Corridors de services: peu de réactions dans les CSSS concernés

Le projet du ministère de la Santé et des Services sociaux de modifier les corridors de services en ce qui concerne les analyses de prélèvements en provenance de deux centres de santé et de services sociaux du Centre-du-Québec ne suscite pas beaucoup de réactions dans les établissements concernés.
Du côté du CSSS Arthabaska et de l'Érable on attend la suite des choses. «Nous ne sommes ni pour ni contre le projet pour l'instant, a confié Sandra Bergeron, du service des communications de ce CSSS. On ne connaît pas les conséquences que ça implique pour nous. Nous avons beaucoup de questions. Nous sommes toujours en train d'évaluer la proposition envoyée par le ministère. Il n'y aura pas d'autres déclarations pour l'instant.»
Au CSSS de Drummondville, Guylaine Leclerc, également du service des communications, confie que l'établissement se soucie surtout du maintien des services aux patients.
«On a reçu cette proposition et on suit les réactions du côté de Trois-Rivières. C'est sûr qu'on a un attachement à la région socio-sanitaire Mauricie-Centre-du-Québec et qu'on a de solides bases avec l'agence et les établissements du réseau. Présentement, tout ce qu'on peut faire, c'est regarder et écouter, car le pouvoir n'est pas entre nos mains. Mais on est à l'affût. On comprend que c'est encore un projet et que plusieurs modalités restent à définir. Si on devait aller du côté de Sherbrooke (pour les services de laboratoire) on espère que nous serons partie prenante de la décision. C'est tout ce qu'on peut dire pour le moment.»
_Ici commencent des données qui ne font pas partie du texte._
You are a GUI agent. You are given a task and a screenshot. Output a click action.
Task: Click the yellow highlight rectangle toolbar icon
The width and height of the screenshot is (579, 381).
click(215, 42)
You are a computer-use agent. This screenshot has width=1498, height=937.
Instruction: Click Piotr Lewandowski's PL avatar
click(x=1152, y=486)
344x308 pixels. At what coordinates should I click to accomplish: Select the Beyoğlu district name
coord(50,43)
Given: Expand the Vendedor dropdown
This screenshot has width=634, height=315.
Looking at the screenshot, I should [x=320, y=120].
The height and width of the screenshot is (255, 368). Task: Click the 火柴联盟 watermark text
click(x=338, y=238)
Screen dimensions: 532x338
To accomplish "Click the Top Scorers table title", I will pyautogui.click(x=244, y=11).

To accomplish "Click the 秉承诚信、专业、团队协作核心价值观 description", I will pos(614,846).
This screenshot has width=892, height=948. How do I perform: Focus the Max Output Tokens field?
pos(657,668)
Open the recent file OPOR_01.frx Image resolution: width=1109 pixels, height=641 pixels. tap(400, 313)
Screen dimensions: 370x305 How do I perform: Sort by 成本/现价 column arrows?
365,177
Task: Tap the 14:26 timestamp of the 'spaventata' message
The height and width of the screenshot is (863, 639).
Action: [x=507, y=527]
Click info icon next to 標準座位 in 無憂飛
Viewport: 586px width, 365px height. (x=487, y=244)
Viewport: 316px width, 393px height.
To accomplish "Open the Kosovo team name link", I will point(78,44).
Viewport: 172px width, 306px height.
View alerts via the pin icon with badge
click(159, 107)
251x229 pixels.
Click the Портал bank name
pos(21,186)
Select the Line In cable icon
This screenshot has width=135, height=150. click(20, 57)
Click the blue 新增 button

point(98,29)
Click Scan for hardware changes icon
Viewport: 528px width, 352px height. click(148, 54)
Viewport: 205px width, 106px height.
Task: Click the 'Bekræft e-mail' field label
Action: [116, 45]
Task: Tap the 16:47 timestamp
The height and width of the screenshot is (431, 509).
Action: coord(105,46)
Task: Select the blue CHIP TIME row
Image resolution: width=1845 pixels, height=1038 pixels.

Au CSSS Bécancour-Nicolet-Yamaska, on a tenu à préciser jeudi que s'il est exact que cet établissement a déjà fait partie du Réseau universitaire intégré de Sherbrooke, comme tout le reste du Centre-du-Québec, ce n'est plus le cas depuis 2010, alors qu'il a rejoint le RUIS de l'Université de Montréal dont fait partie la Mauricie, et ce, pour des raisons évidentes de proximité. Plusieurs documents du ministère de la Santé, disponibles sur le Web, ne reflètent toutefois pas ce changement.
Pour ce qui est du débat qui sévit dans le dossier Optilab, on se contente pour l'instant de le suivre avec intérêt mais sans plus, compte tenu que contrairement aux deux autres CSSS du Centre-du-Québec, la décision du ministre de la Santé ne touche pas les analyses en provenance de ce CSSS. Elles continueront d'être acheminées vers le laboratoire du Centre hospitalier régional de Trois-Rivières.